When loading large amounts of data into an installation that uses
WAL archiving or streaming replication, it might be faster to take a
new base backup after the load has completed than to process a large
amount of incremental WAL data. To prevent incremental WAL logging
while loading, disable archiving and streaming replication, by setting
wal_level to minimal
,
archive_mode to off
, and
max_wal_senders to zero.
But note that changing these settings requires a server restart,
and makes any base backups taken before unavailable for archive
recovery and standby server, which may lead to data loss.
Aside from avoiding the time for the archiver or WAL sender to process the
WAL data, doing this will actually make certain commands faster, because
they do not to write WAL at all if wal_level
is minimal
and the current subtransaction (or top-level
transaction) created or truncated the table or index they change. (They
can guarantee crash safety more cheaply by doing
an fsync
at the end than by writing WAL.)
ANALYZE
Afterwards #
Whenever you have significantly altered the distribution of data
within a table, running ANALYZE
is strongly recommended. This
includes bulk loading large amounts of data into the table. Running
ANALYZE
(or VACUUM ANALYZE
)
ensures that the planner has up-to-date statistics about the
table. With no statistics or obsolete statistics, the planner might
make poor decisions during query planning, leading to poor
performance on any tables with inaccurate or nonexistent
statistics. Note that if the autovacuum daemon is enabled, it might
run ANALYZE
automatically; see
Section 24.1.3
and Section 24.1.6 for more information.
Dump scripts generated by pg_dump automatically apply several, but not all, of the above guidelines. To restore a pg_dump dump as quickly as possible, you need to do a few extra things manually. (Note that these points apply while restoring a dump, not while creating it. The same points apply whether loading a text dump with psql or using pg_restore to load from a pg_dump archive file.)
By default, pg_dump uses COPY
, and when
it is generating a complete schema-and-data dump, it is careful to
load data before creating indexes and foreign keys. So in this case
several guidelines are handled automatically. What is left
for you to do is to:
Set appropriate (i.e., larger than normal) values for
maintenance_work_mem
and
max_wal_size
.
If using WAL archiving or streaming replication, consider disabling
them during the restore. To do that, set archive_mode
to off
,
wal_level
to minimal
, and
max_wal_senders
to zero before loading the dump.
Afterwards, set them back to the right values and take a fresh
base backup.
Experiment with the parallel dump and restore modes of both
pg_dump and pg_restore and find the
optimal number of concurrent jobs to use.

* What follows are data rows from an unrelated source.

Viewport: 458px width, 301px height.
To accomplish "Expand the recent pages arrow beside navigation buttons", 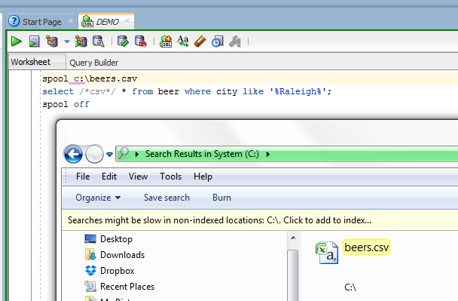I will pos(109,154).
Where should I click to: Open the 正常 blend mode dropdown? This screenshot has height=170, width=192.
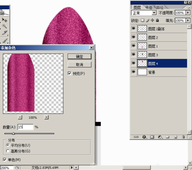[x=154, y=13]
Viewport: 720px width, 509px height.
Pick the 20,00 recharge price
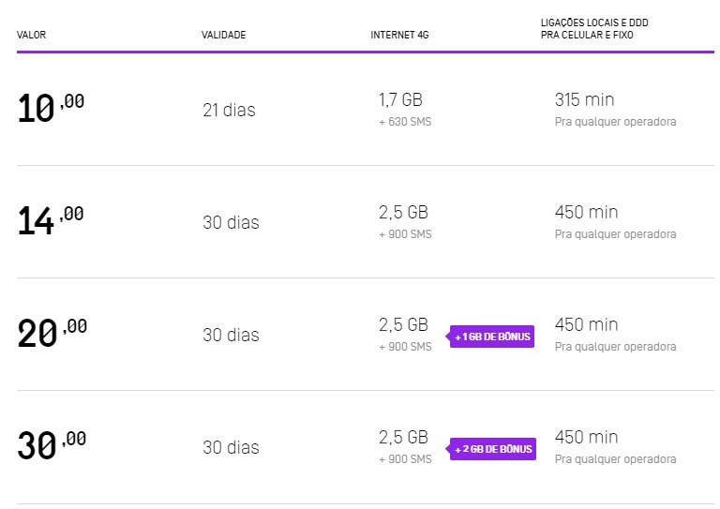point(52,333)
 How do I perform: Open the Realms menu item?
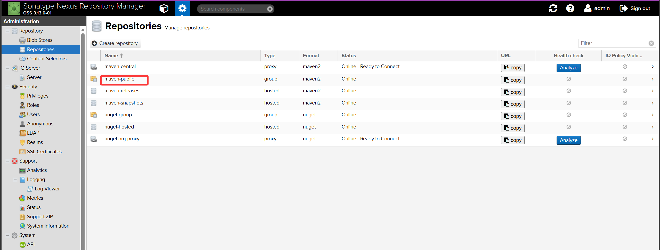35,142
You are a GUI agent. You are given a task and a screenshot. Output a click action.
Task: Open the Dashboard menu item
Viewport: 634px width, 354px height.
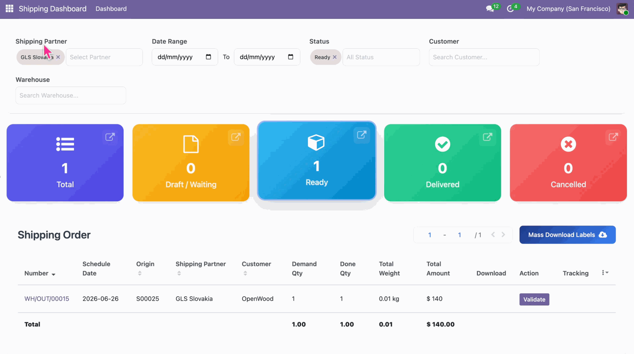pos(111,9)
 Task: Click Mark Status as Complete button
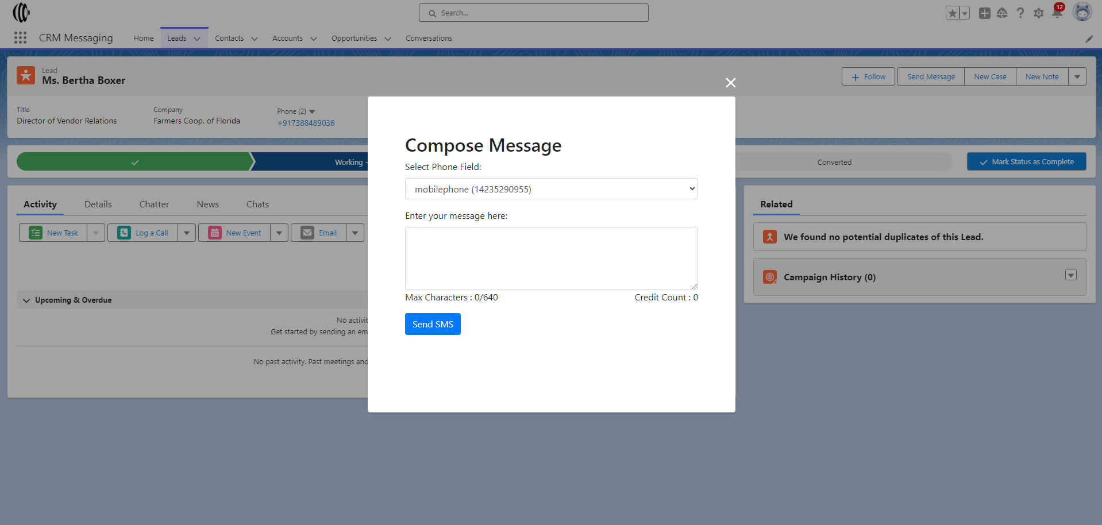point(1026,162)
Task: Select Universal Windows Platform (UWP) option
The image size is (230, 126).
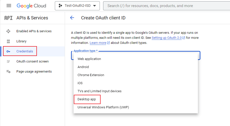Action: 103,107
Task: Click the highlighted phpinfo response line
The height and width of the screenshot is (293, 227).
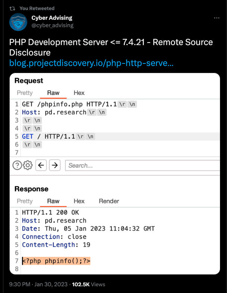Action: 56,261
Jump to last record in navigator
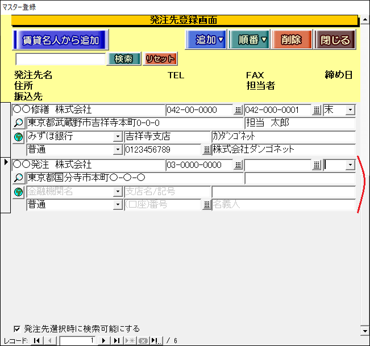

Dumping and restoring in
parallel by means of the -j
option should give you a
significantly higher performance over the serial mode.
Consider whether the whole dump should be restored as a single
transaction. To do that, pass the -1
or
--single-transaction
command-line option to
psql or pg_restore. When using this
mode, even the smallest of errors will rollback the entire restore,
possibly discarding many hours of processing. Depending on how
interrelated the data is, that might seem preferable to manual cleanup,
or not. COPY
commands will run fastest if you use a single
transaction and have WAL archiving turned off.
If multiple CPUs are available in the database server, consider using
pg_restore's --jobs
option. This
allows concurrent data loading and index creation.
Run ANALYZE
afterwards.
A data-only dump will still use COPY
, but it does not
drop or recreate indexes, and it does not normally touch foreign
keys.
[14]
So when loading a data-only dump, it is up to you to drop and recreate
indexes and foreign keys if you wish to use those techniques.
It's still useful to increase max_wal_size
while loading the data, but don't bother increasing
maintenance_work_mem
; rather, you'd do that while
manually recreating indexes and foreign keys afterwards.
And don't forget to ANALYZE
when you're done; see
Section 24.1.3
and Section 24.1.6 for more information.
[14]
You can get the effect of disabling foreign keys by using
the --disable-triggers
option — but realize that
that eliminates, rather than just postpones, foreign key
validation, and so it is possible to insert bad data if you use it.